→ About this task: Read the records below and copy each line that contains "computer".
Exercise inputs below:
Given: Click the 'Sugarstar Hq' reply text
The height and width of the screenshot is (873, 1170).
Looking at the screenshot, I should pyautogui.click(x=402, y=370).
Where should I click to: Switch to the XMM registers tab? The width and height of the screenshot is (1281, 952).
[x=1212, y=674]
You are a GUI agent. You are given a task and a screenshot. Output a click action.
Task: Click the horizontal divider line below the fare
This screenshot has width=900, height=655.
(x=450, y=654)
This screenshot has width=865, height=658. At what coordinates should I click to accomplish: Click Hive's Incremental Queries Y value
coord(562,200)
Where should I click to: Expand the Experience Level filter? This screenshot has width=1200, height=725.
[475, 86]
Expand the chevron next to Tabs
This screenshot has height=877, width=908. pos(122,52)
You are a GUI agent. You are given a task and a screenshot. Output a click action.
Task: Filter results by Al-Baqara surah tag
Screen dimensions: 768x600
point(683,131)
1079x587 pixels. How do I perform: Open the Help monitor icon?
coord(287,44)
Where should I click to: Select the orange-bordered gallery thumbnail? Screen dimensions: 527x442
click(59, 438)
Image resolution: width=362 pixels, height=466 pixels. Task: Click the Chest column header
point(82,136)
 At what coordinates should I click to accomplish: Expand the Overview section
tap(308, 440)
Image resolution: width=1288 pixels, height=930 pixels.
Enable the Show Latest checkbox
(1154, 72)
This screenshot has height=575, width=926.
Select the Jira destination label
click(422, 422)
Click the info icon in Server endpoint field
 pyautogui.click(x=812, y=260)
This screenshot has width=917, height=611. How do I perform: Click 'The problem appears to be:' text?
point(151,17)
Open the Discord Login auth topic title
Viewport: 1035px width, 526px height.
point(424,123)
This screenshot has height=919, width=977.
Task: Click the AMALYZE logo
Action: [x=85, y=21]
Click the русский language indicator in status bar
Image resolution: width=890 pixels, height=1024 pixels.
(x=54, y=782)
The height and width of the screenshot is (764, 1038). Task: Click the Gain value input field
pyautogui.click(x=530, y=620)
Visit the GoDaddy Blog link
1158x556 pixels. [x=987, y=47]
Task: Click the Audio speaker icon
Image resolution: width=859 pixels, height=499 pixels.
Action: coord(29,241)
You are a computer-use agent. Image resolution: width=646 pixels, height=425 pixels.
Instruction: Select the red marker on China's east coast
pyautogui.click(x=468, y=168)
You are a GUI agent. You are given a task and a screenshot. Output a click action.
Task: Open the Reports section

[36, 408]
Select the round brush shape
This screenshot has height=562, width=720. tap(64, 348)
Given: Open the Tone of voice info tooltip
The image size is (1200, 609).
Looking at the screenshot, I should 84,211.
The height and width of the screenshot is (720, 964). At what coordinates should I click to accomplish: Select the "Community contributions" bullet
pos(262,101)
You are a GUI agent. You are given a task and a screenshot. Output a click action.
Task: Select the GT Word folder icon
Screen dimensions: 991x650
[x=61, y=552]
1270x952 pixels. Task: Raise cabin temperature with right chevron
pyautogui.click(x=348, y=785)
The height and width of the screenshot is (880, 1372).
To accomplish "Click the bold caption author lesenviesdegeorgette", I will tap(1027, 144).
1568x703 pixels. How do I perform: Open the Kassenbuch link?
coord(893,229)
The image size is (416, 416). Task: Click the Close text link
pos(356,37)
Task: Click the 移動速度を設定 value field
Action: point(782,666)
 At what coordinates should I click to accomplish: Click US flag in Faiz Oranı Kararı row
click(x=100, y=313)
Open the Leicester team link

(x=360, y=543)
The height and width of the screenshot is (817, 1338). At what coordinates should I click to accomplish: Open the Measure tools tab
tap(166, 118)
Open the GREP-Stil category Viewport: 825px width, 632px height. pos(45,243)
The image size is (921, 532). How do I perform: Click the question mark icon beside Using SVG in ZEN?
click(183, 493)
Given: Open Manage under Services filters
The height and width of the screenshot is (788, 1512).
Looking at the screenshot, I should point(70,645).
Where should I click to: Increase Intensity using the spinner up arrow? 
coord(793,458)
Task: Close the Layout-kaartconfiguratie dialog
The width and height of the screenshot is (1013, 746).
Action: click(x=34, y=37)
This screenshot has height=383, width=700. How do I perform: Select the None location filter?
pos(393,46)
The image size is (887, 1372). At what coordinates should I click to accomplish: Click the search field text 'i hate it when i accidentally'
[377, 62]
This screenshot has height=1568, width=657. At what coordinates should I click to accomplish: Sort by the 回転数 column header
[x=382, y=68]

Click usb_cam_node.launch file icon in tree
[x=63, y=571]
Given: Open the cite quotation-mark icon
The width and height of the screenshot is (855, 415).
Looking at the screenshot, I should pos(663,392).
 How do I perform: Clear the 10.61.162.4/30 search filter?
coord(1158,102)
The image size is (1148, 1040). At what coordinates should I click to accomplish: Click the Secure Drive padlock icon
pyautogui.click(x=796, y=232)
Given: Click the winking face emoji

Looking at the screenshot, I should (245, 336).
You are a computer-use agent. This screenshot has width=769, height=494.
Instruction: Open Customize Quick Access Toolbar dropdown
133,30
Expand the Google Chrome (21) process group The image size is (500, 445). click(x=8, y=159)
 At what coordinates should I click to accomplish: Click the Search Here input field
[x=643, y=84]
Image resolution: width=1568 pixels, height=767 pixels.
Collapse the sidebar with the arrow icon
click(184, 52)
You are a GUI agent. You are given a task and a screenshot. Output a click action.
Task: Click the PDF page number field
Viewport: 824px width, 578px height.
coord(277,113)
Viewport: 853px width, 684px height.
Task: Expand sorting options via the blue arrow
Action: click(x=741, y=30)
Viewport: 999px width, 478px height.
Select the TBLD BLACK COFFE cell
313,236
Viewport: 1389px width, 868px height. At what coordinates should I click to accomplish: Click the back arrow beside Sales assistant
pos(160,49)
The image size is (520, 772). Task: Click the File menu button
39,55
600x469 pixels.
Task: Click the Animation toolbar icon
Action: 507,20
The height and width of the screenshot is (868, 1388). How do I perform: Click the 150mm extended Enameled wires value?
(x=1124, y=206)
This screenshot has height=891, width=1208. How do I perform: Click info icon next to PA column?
End of Exercise inputs.
→ Solution:
You are a computer-use agent. Image resolution: width=646 pixels, height=425 pixels.
You are a computer-use agent. This screenshot has width=769, height=494.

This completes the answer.